January, 2007

LISTEN: Sleeping at the disco

Tuesday, January 9th, 2007

sleeping.jpg

There’s an indie DJ in Sydney at the moment calling himself Fire In The Disco, but one of the things that stuck with me from being in Tokyo in 2005 is kids asleep beside the dancefloor because the trains shut down in the early hours.

SLEEPING AT THE DISCO (49M)

  • Herbie Hancock – Tell Everybody
  • Disco Dub Band – For the Love of Money (Underdog mix)
  • Domu – Not in Common
  • Double U – Secret Love (Metoboman remix)
  • Black Devil Disco Club – No Regrets
  • Imagination – Changes (Larry Levan version)
  • OTW – He Dance Funny
  • Domu – Fun No More
  • As One – Away From All of This

So that’s the name. The reason it sounds like it does was Jamie Lloyd’s new album, Trouble Within, on Sydney label Future Classic. I’m not saying this mix hits the same notes as that great record. But after listening to Lloyd’s record three times in a row I got thinking about all these other great records and had to listen to them.

I would have fitted some Arthur Russell in, but it was very much of the moment, and in that moment I couldn’t find any.

The ghost at the bottom of Maxinequaye

Friday, January 5th, 2007

Not sure I agree with Emmy Hennings here.

She’s painted 2006 with a mixtape and it’s a lovely thing. According to the liner notes her March was all about Massive Attack. Amongst the discussions of hauntology – a Derrida pun, basically, that’s been transposed into the world of dark pop music – Emmy says Tricky gets too much credit for handing the baton to Burial.
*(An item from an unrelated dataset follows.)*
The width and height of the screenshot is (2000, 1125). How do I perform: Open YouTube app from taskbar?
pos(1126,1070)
It’s not a particularly linear argument. That is to say the discussion on whether Burial is the greatest hauntology record since Maxinequaye has little to do with the musical progression that gave birth to those sounds, the bedroom studios or mega tracked panels, and the car-boot distribution. Burial’s bleak dubstep verging on dark ambience was last year’s top record for a lot of people. Whereas Tricky’s sultry and stark opus dropped a decade ago, itself a deconstruction of Massive Attack’s soul-drenched and paranoid dance music.
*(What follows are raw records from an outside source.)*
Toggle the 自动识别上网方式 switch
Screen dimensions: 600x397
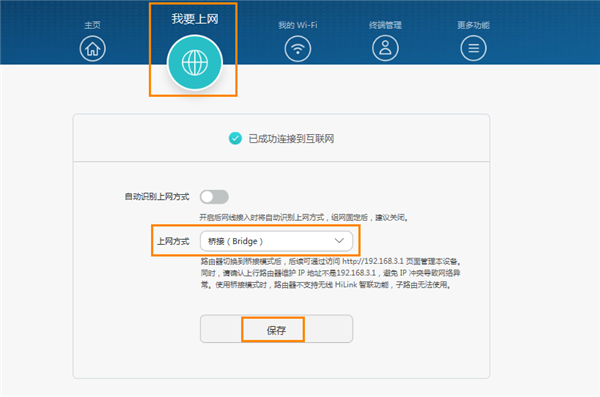click(214, 197)
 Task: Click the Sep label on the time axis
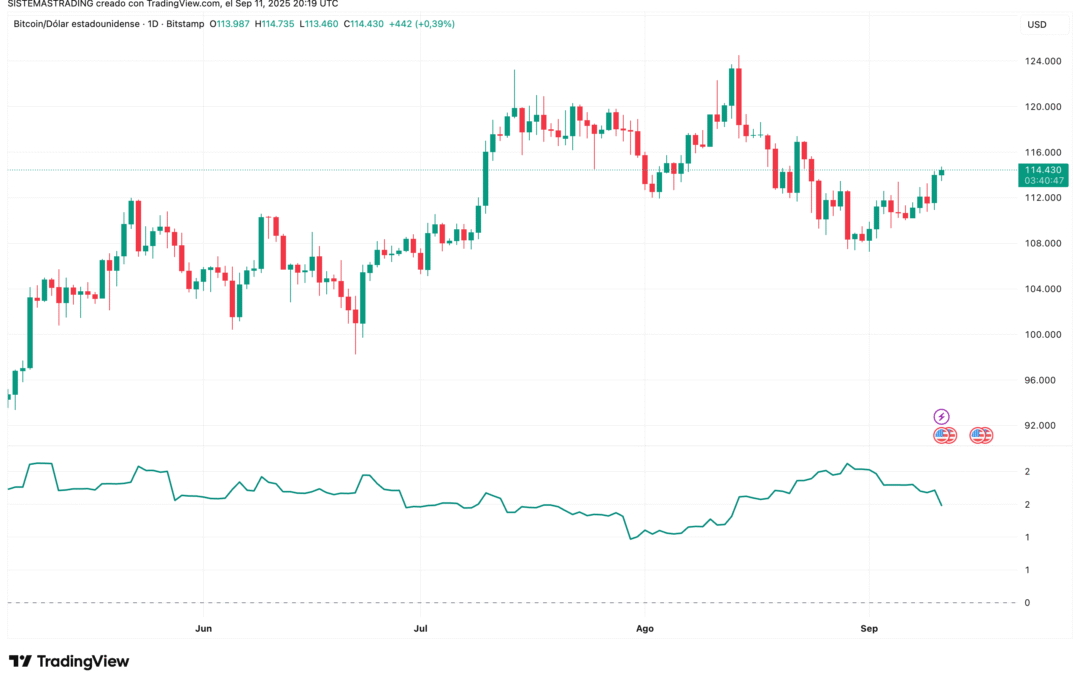[x=868, y=628]
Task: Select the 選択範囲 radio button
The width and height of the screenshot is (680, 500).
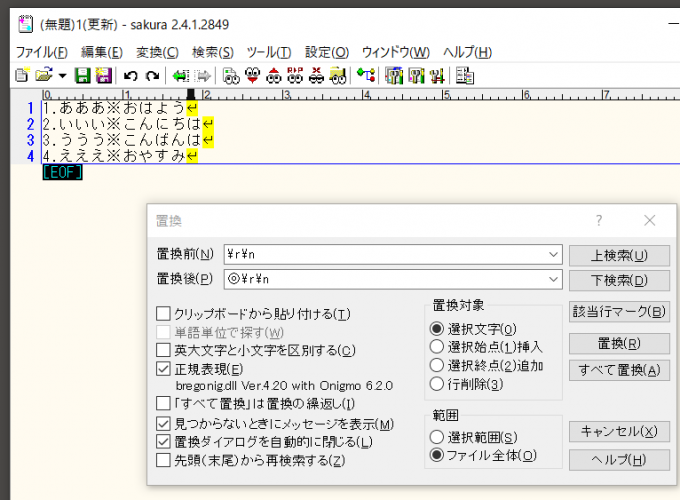Action: pyautogui.click(x=436, y=437)
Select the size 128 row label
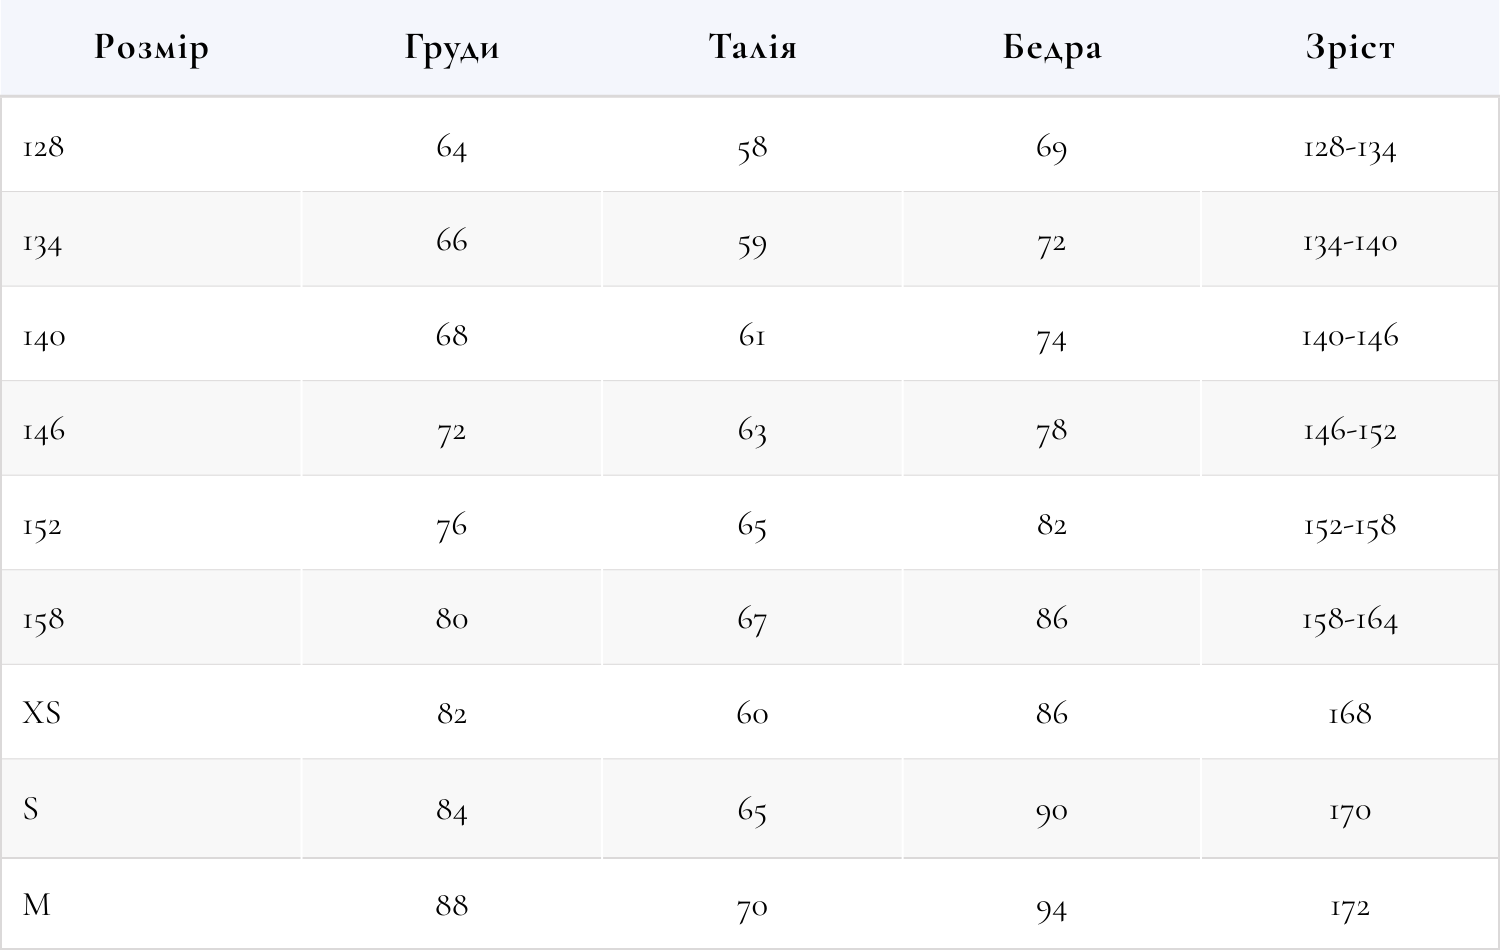This screenshot has height=950, width=1500. pos(43,147)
There’s a thematic progression definitely. A literal reading says Burial’s music is dubstep built on at least five years of 12 inch singles and nights at FWD>>. Before that: 2step and garage, drum’n'bass, jungle and so on. A slightly broader look takes in techno and dub as critical ingredients. Wider still you get garage producer Wookie’s connections with Soul II Soul and hence Massive Attack.

Music is a magpie though.

All that and I’ve said nothing about the ghosts. Hauntology sounds a little high falutin to me, I’m not clear what it really means.

Emmy: “It’s the bottomless, dark space at the music’s centre; a gravity so dense that it pulls every other sound to the edge of obliteration, making the whole mix taut and tense as a ghost story.”

That’s nice, but does it overstate the case? I’m looking forward to Emmy’s explanatory piece in the next issue of Cyclic Defrost.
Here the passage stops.